The returned slice should contain net.MX
records with IP addresses.
So net.LookupMX
silently drops MX records that contain an IP address, rather than a host name. According to https://datatracker.ietf.org/doc/html/rfc1035#section-3.3.9 the content of MX record must be a domain name, so supposedly the method logic is justified, BUT we live in a real world that does not always follow the RFC to the letter. We at mailgun.com deliver tens of thousands of emails per day to hosts that have IP addresses in their MX records.

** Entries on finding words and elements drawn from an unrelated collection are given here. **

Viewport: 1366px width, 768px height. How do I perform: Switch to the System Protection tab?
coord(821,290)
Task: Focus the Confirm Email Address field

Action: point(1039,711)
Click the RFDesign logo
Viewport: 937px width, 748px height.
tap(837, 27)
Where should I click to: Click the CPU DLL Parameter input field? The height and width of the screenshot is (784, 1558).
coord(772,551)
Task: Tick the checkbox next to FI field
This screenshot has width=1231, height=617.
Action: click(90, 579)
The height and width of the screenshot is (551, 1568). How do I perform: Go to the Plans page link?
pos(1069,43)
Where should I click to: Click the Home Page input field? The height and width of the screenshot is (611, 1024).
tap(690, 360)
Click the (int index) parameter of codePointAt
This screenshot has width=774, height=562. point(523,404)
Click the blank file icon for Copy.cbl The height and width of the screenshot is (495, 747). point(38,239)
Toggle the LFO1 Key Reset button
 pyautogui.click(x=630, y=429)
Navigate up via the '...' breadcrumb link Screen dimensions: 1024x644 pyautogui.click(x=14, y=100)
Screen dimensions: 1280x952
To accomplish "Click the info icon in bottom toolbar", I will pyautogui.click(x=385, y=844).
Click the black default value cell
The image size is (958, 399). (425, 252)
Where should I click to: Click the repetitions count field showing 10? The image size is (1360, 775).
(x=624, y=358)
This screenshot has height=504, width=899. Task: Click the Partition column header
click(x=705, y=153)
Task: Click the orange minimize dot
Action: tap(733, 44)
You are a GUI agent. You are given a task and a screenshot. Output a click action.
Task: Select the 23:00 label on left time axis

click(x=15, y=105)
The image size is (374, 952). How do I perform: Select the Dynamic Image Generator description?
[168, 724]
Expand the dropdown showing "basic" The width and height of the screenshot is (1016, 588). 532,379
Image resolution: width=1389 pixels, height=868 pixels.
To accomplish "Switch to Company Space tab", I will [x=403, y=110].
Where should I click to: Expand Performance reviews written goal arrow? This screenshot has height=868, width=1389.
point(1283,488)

Fist we stumbled up on that issue when we migrated our application from Python to Go a few years ago. But discovered that we can just use lower level net.lookupMX
that does not sanitise retrieved MX records via the go:linkname
hack. But now the hack is being taken away and to upgrade to the new Go versions we will probably end up vendoring entire net.Resolver
, that we obviously do not want to do. We see that either the net.LookupMX
could be updated to allow IP addresses, or annotate it with go:linkname
. I personally think that allowing IP addresses is a better solution because it acknowledges the reality, rather then trying to enforce the ideal view of the world.